- Consegna -
Restituisci senza modifiche la parte del brano sui dissidenti in politica che comincia da "Lo sbarellamento in" e si chiude con "direbbe giustamente qualcuno.".

La strage degli innocenti.
Quante persone valide ho avuto modo di conoscere quando ero attivo in politica, quanta passione. Quanti cadaveri ho visto sul terreno.
Ad ogni tornata elettorale c’è chi sbarella perché escluso o perché messo in posizioni di lista tali da essere illeggibile. Capita, è fisiologico e comprensibile.
Lo sbarellamento in epoca dei social è capillarmente monitorato dagli apparati partitici.
Nel mondo politico 2.0 i dissidenti sono morti che camminano, destinati ad un lento ma inesorabile declino. Non vengono certamente buttati fuori, ma saranno usati e spremuti fin tanto che, rendendosene conto, si ritireranno di loro sponte. Nel frattempo saranno tenuti cinicamente in aspettativa. Alcuni sono in difficoltà in quanto sono rimasti per un lungo periodo fuori dal mondo del lavoro stante l’impegno profuso in politica. Perché la politica impegna, chessenedica. D’altronde un libero professionista fermo per 5 anni si ritrova in serie difficoltà perché i clienti mica lo aspettano…
Fatti loro, direbbe giustamente qualcuno.

Voci di dati raccolte:
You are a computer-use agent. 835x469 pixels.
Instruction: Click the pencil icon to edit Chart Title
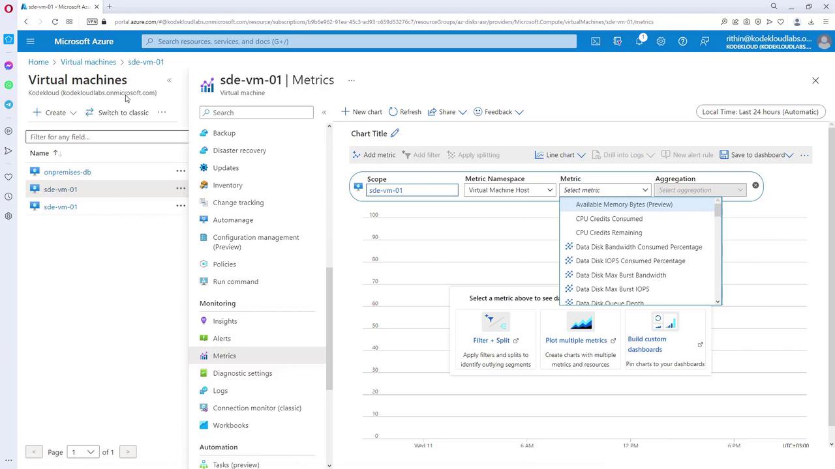[x=395, y=134]
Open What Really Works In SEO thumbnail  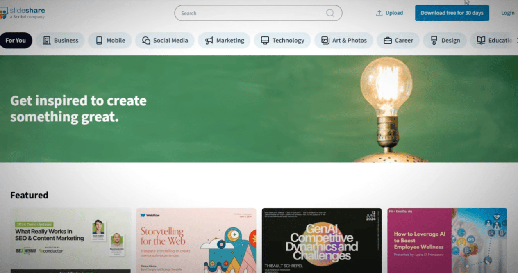[x=70, y=241]
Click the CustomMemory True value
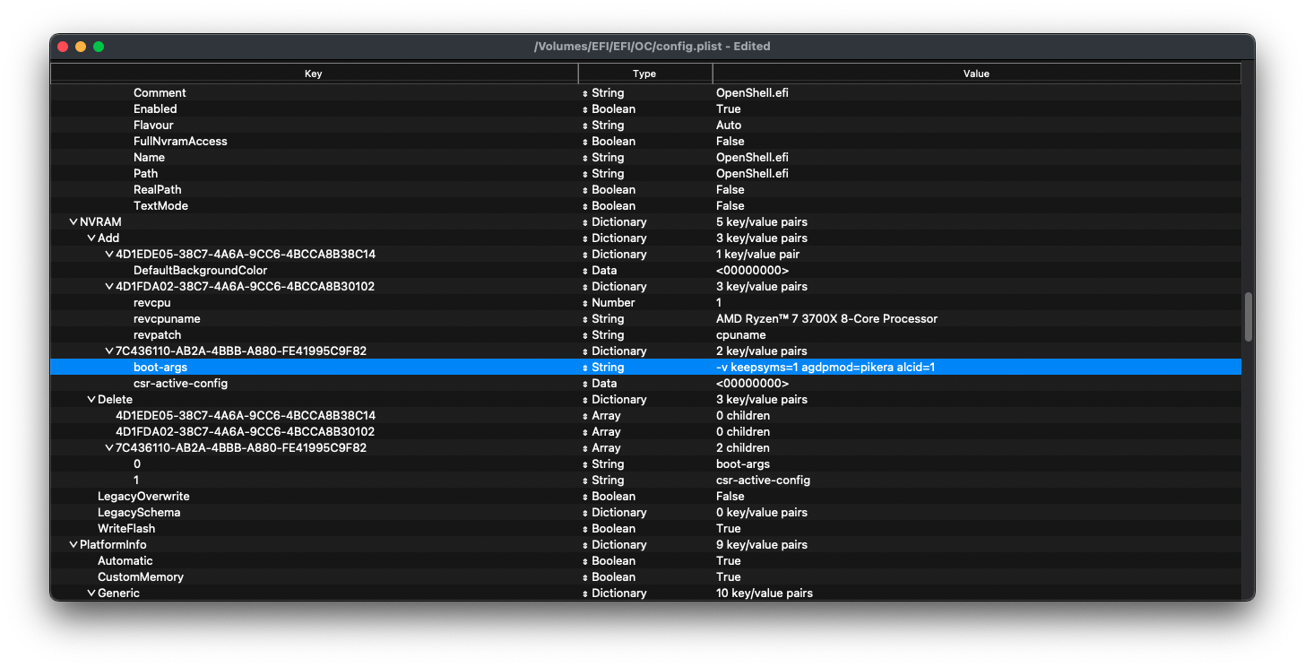This screenshot has width=1305, height=667. (x=728, y=577)
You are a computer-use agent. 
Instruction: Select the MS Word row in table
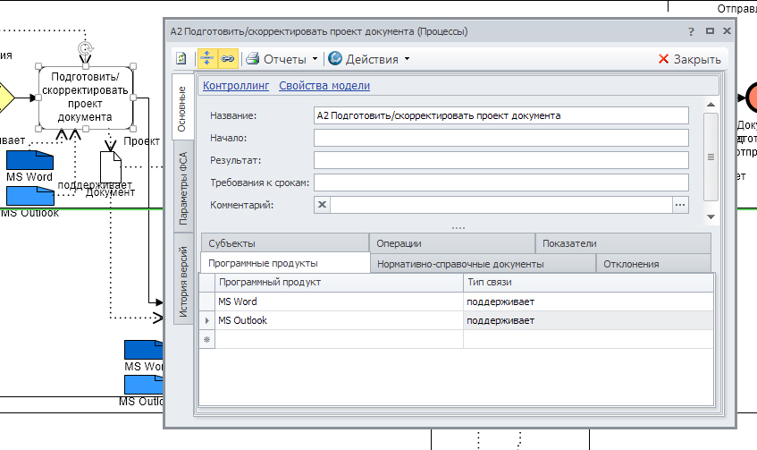340,302
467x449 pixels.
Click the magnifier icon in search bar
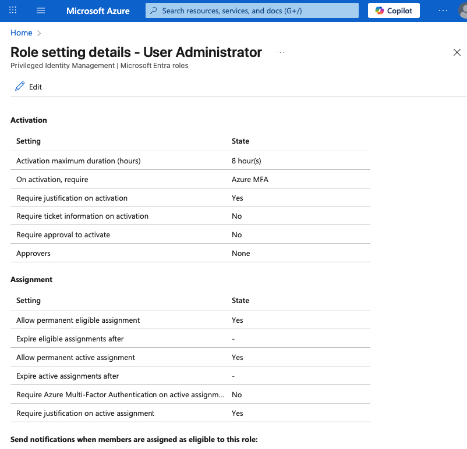[154, 10]
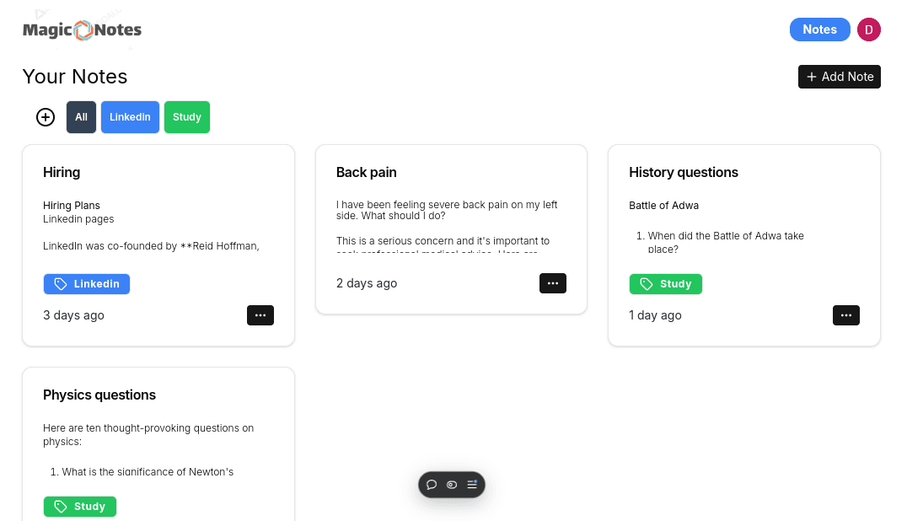Click the plus circle icon to add a tag
907x521 pixels.
point(46,117)
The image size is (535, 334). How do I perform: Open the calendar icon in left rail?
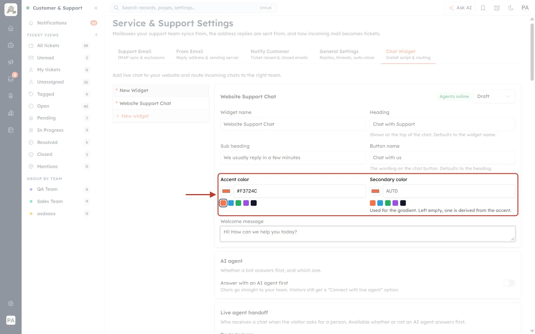[11, 130]
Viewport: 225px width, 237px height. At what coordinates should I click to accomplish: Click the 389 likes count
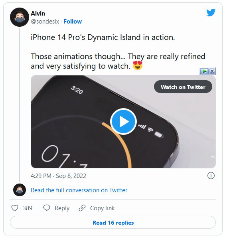click(x=28, y=208)
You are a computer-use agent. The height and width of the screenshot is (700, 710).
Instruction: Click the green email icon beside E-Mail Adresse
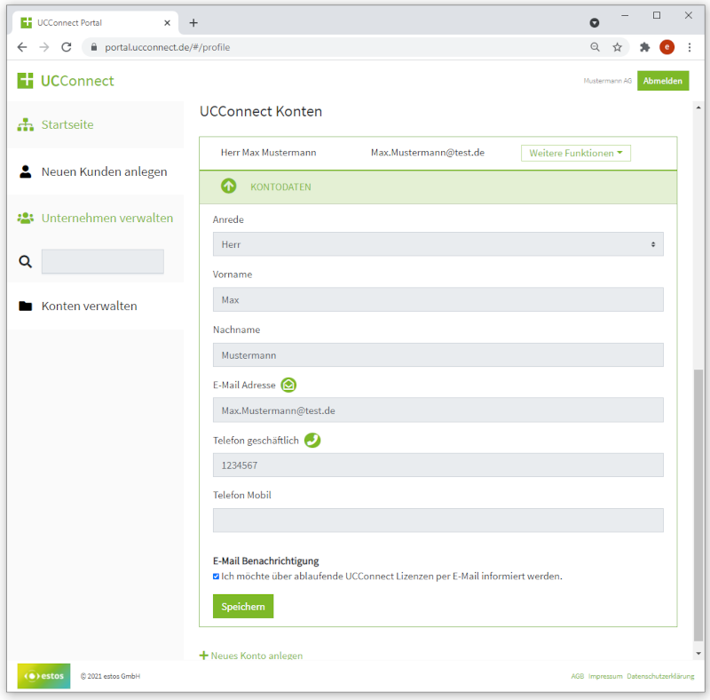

- La tua soluzione -
Lo sbarellamento in epoca dei social è capillarmente monitorato dagli apparati partitici.
Nel mondo politico 2.0 i dissidenti sono morti che camminano, destinati ad un lento ma inesorabile declino. Non vengono certamente buttati fuori, ma saranno usati e spremuti fin tanto che, rendendosene conto, si ritireranno di loro sponte. Nel frattempo saranno tenuti cinicamente in aspettativa. Alcuni sono in difficoltà in quanto sono rimasti per un lungo periodo fuori dal mondo del lavoro stante l’impegno profuso in politica. Perché la politica impegna, chessenedica. D’altronde un libero professionista fermo per 5 anni si ritrova in serie difficoltà perché i clienti mica lo aspettano…
Fatti loro, direbbe giustamente qualcuno.